On Monday, Howard told Australia's Nine Television Network that he knew Australian sugar farmers would be disappointed.
"It would have been against the national interest to give up a deal that is going to be of enormous benefit for the rest of the economy because we couldn't get something on sugar," he said.
Australian Trade Minister Mark Vaile was also forced to defend the exclusion of sugar, saying the overall deal was worthwhile without it.
"The agreement delivers real and tangible and bankable results for both countries," he said.
Only two weeks ago, Howard and Vaile were saying that excluding sugar from the agreement would be a deal-breaker.
Howard told reporters in Canberra on January 25 that a free trade agreement was "not worth signing" unless Australia got concessions on agriculture.
About 97 percent of Australian manufacturing exports, totaling nearly Aust. $6 billion ($4 billion) a year, would become duty-free once the agreement takes place, Vaile said Monday.
The agreement also phases out U.S. tariffs on Australia beef over 18 years, leading eventually to free trade in that sector.
With President Bush facing a potentially tough re-election this year, and sugar producers firmly opposed to any cuts in their import protection, U.S. negotiators rebuffed Australia's demand for more market access for one of its main farm exports.
U.S. sugar producers fear opening the U.S. market to more Australian sugar would send U.S. prices tumbling and set a bad precedent for other expected free trade agreements with sugar-exporting countries.
Vaile called the deal historic and said it would create "enormous opportunities to Australian companies interested in profiting in the world's largest and most dynamic economy."
He and other negotiators pushed as hard as they could on sugar but realized the U.S. would not budge. "You have to look at the overall balance," Vaile said.
The agreement should lead to small increase in exports of beef by both countries, a U.S. statement said.
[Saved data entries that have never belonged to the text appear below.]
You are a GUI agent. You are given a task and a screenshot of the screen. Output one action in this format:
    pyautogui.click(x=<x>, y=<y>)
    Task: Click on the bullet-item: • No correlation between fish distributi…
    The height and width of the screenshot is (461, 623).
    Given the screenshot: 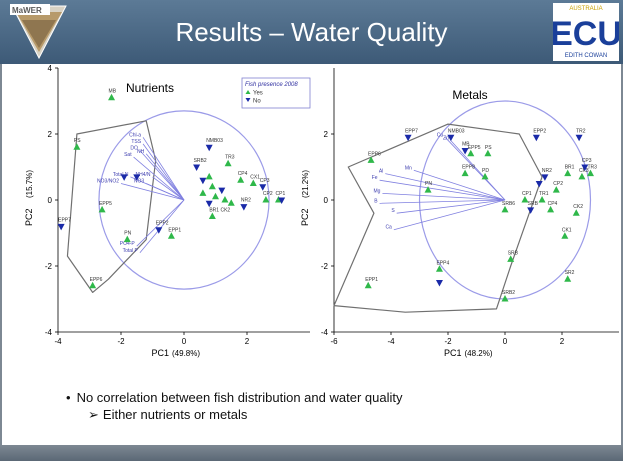 What is the action you would take?
    pyautogui.click(x=234, y=398)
Quotas will remain unchanged but the agreement will phase out tariffs of beef above the quotas.
"All U.S. agricultural exports to Australia, totaling more than $400 million, will receive immediate duty-free access," the statement said. The deal "is sensitive to concerns that have been raised" by farmers, cattlemen and members of Congress from farm states.
There will be no change in U.S. tariffs for dairy imports above the quota. Initial increases in imports from Australia will amount to about 0.17 percent of annual U.S. dairy production. Australia exports about 2 percent of U.S. dairy imports.
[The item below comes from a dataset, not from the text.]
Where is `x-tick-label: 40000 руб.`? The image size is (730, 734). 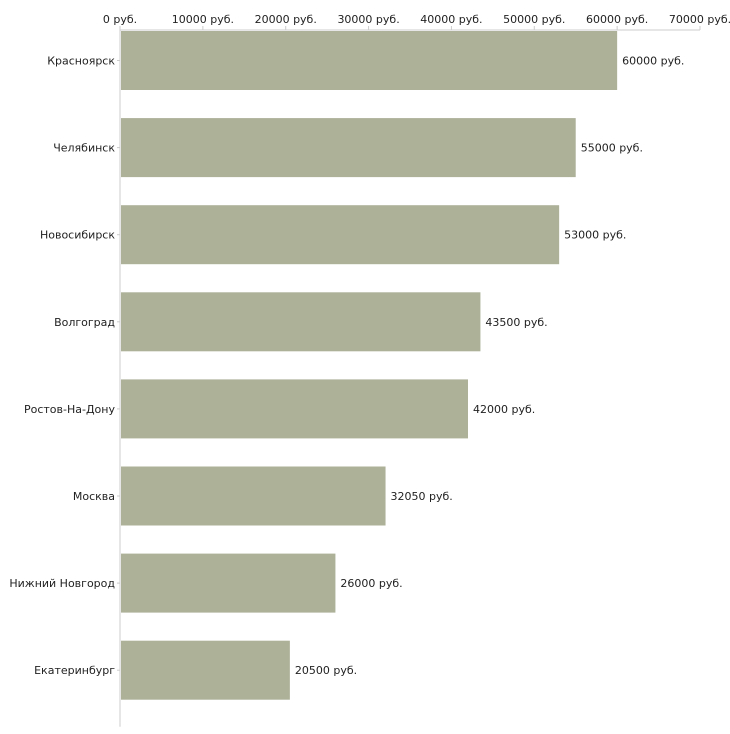
x-tick-label: 40000 руб. is located at coordinates (451, 20).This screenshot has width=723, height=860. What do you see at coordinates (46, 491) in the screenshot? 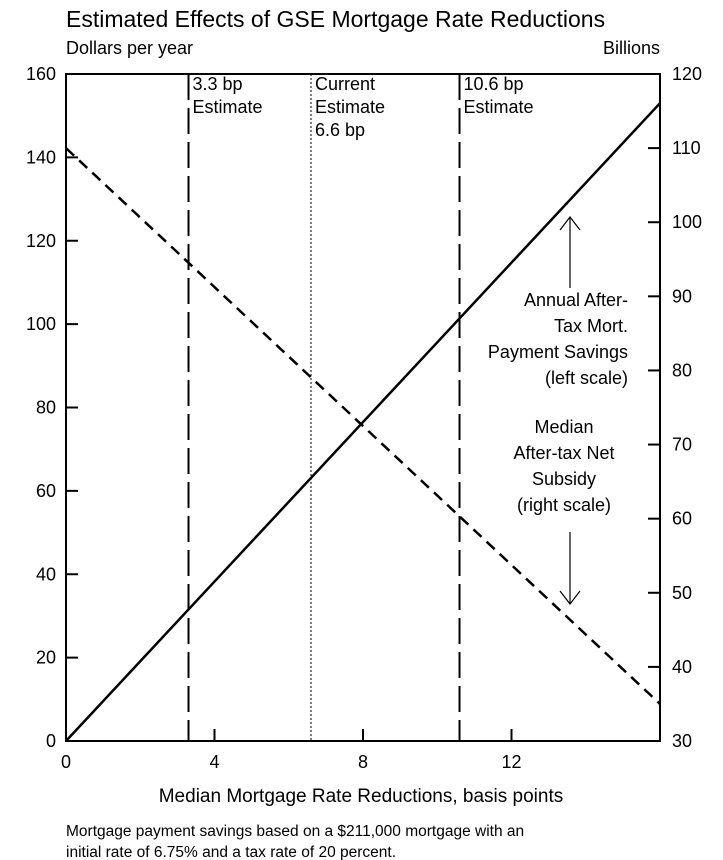
I see `left-tick-label: 60` at bounding box center [46, 491].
The agreement allows Australia to maintain its state-subsidized prescription drug program that had been targeted by big U.S. drug companies as an unfair trade barrier.
The agreement also permits Australia to keep its "single-desk," or monopoly, export arrangements for wheat, sugar, rice, wheat and barley, despite U.S. desires to see those opened to competition.
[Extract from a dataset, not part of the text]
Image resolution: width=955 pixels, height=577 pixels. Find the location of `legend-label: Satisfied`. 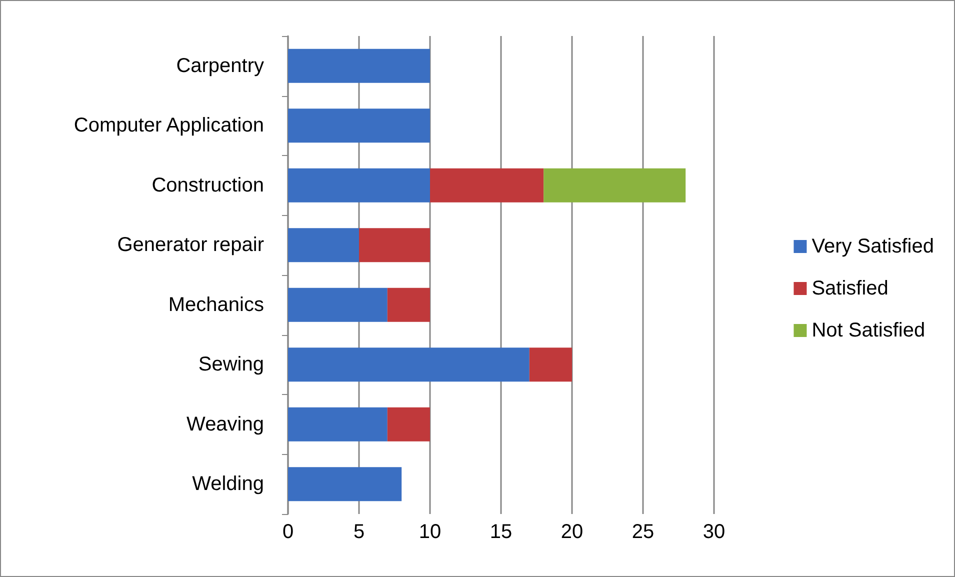

legend-label: Satisfied is located at coordinates (850, 289).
U.S. Trade Representative Robert Zoellick described the deal, which requires congressional approval, as "the most significant immediate cut in industrial tariffs ever achieved in a U.S. free-trade agreement."
Australia, the United States' 13th largest export market, buys more goods from the United States than from any other country. The U.S. economy has a $9 billion surplus in two-way trade that totaled about $28 billion in 2002.
Zoellick said the negotiations were difficult, but the final agreement reflects the special relationship the United States has with Australia.
"We consider Australia an extremely strong ally. Clearly there's a security basis" to that, Zoellick said. "But we also want to strengthen the economic relationship. That's what this free-trade agreement is about."
A statement from Zoellick's office said the agreement could increase American manufacturing exports to Australia by $2 billion a year. Some of those are aircraft, autos and auto parts, machinery, computers, chemicals and wood and paper products.
Australian manufacturing exports to the United States also will grow, largely in pharmaceuticals, light commercial vehicles and auto parts, according to the statement.
The agreement gives Australia access to the U.S.Federal procurement market of $200 billion a year.